Once I accepted that, I started my chemo treatments, and had to face another emotional blow—losing my hair. This seemed a little harder for me to deal with, because people don’t automatically look at your chest when they see you, but your hair is always noticed first. This would be the telltale sign I was sick, even though I have been completely open about my journey, everyone would soon know I was the “cancer kid.”
Adjusting to My New Reality
Fast-forward 9 months later, here I am still going through some treatments. I finished the chemo treatment, and my hair is slowly but surely coming back, and even looks like a different color. I’ve also undergone the first phase of breast reconstruction.
I’ve come a long way in 9 months, although I still have days when I’m emotional, days when I don’t understand the journey, and days I think it’s completely unfair. But for every one of those bad days, I now have good days, when I’m thankful to be alive, to have caught it early. Thankful for the support I have, and all the amazing people this journey has brought into my life.

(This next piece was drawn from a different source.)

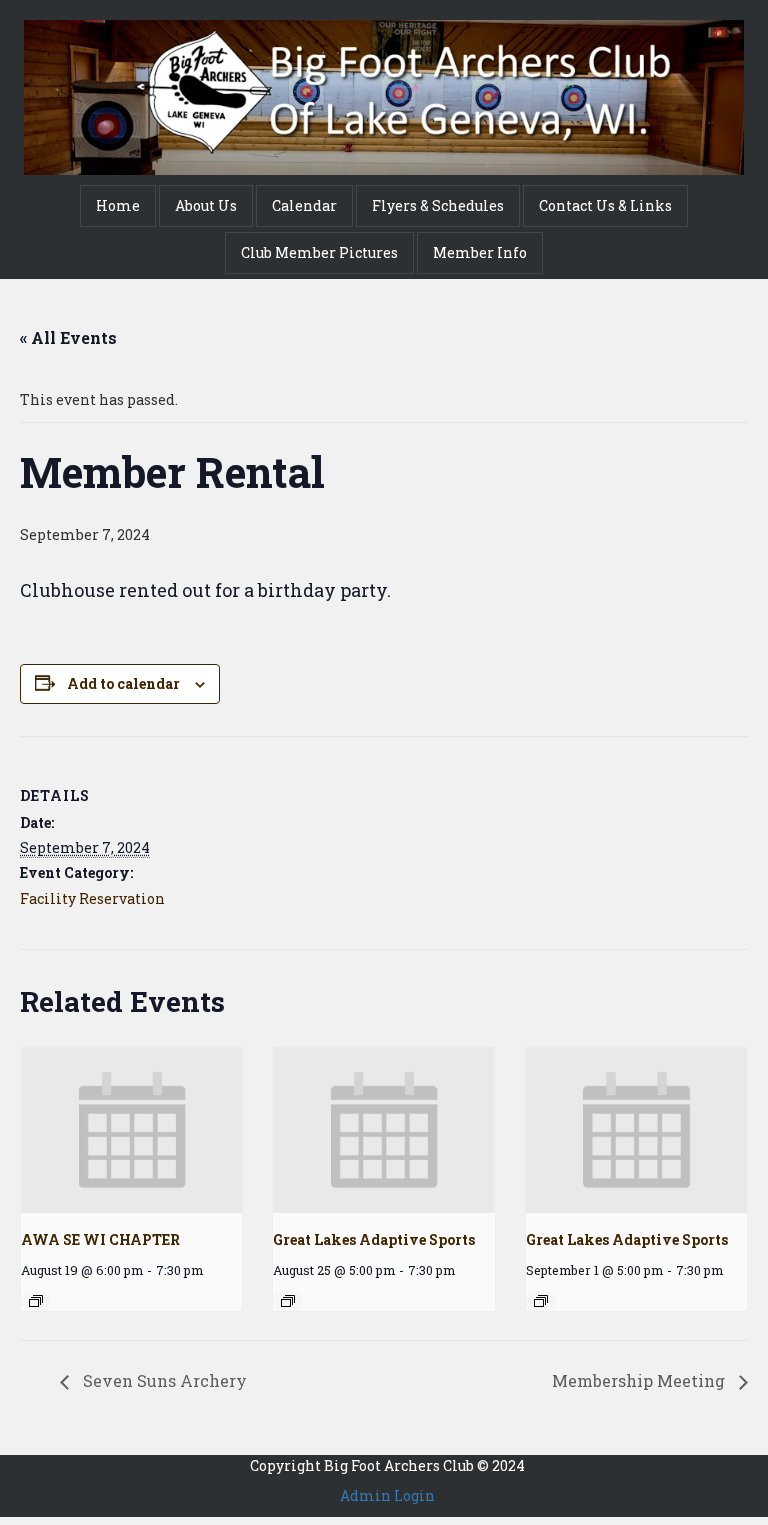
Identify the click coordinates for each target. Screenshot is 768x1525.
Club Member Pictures (319, 252)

Be Proactive About Your Health
If I could give any advice to other women, it would be—be proactive about your health, take charge, don’t blow off finding out the truth because you’re scared. I know firsthand it’s scary, but it would be scarier to hear you have cancer and it’s too far advanced than it would be to hear you have cancer, but you have options to save your life.
Believe me, the journey is long, hard, frustrating, confusing, emotional, and so many other things, but going through even the hardest of hard journeys is worth it, because it can save your life.
Cancer is ugly, unfair, and life-changing. You will bear emotional, as well as physical, scars your entire life from here on, but remember, no warrior goes into battle to win, without escaping with some battle wounds.
You Are Strong, You Are Not Alone
You are strong, you are courageous, you are brave, you are a warrior, and a fighter. You are not alone. You have to believe that this is a chapter written for the life you have to live out, no matter how hard it is.
Cancer is tough, but you are tougher. It’s your story. Although it’s not the best chapter, you still have the whole book to finish. The fact that you get to wake up every day, and find the strength to fight the fight, at the end of the day makes you a winner every time.